BEGIN The data

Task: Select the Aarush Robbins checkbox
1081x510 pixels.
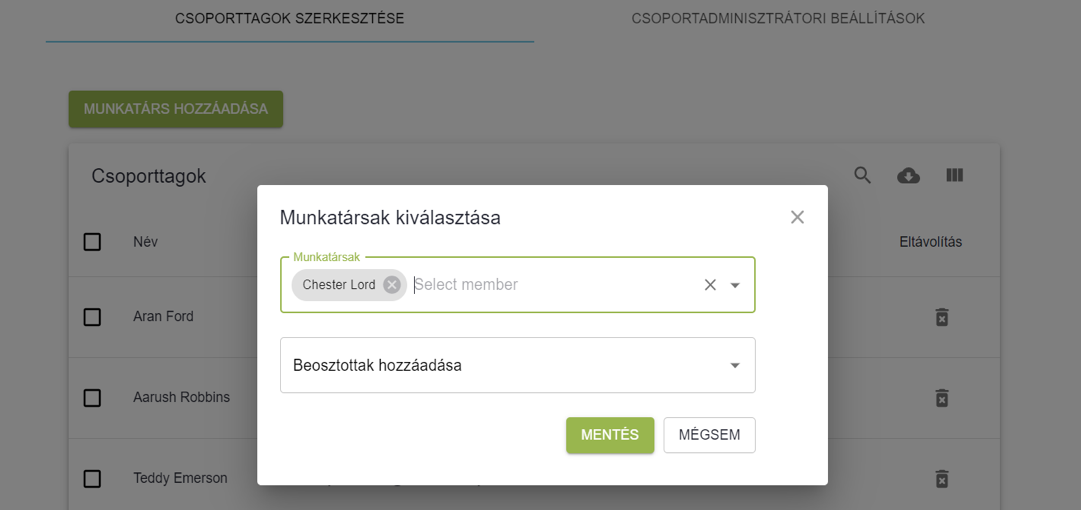Action: pyautogui.click(x=92, y=398)
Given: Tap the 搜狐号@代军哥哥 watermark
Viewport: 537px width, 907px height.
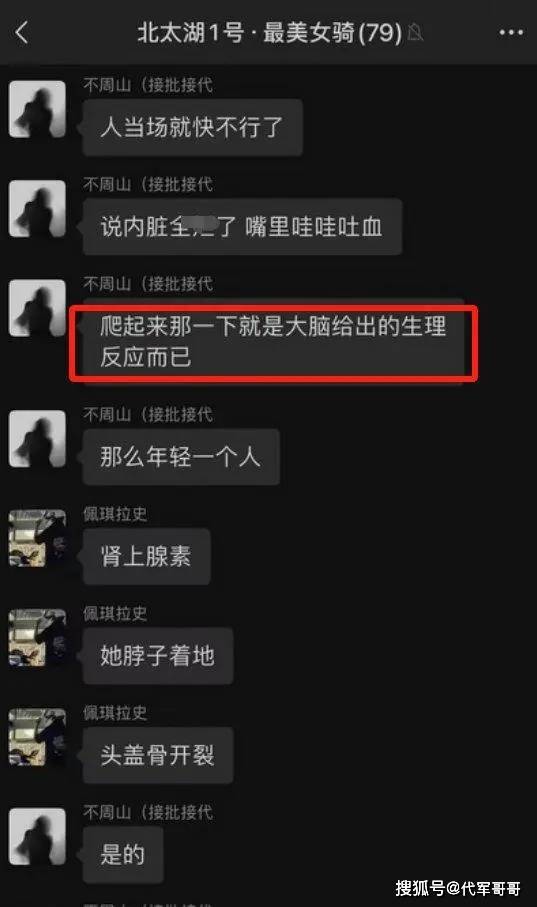Looking at the screenshot, I should point(458,888).
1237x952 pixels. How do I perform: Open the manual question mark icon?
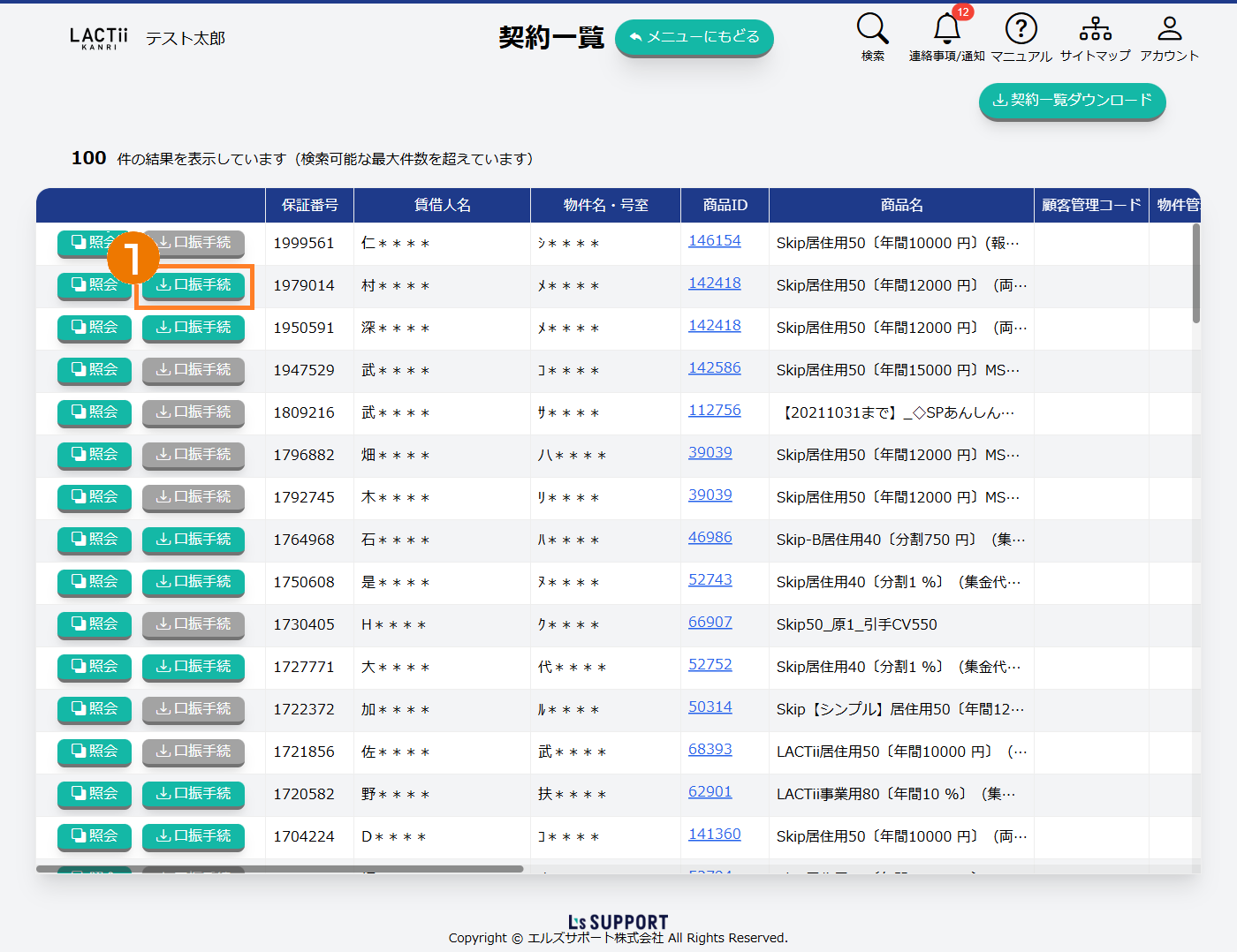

END The data

Assignment » All lines from the one containing "Given: Tap the 搜狐号@代军哥哥 watermark" through the end of the entries above must be given again exactly, with every picture omitted.

Exercise output »
Given: Tap the 搜狐号@代军哥哥 watermark
Viewport: 537px width, 907px height.
Looking at the screenshot, I should point(458,888).
1237x952 pixels. How do I perform: Open the manual question mark icon?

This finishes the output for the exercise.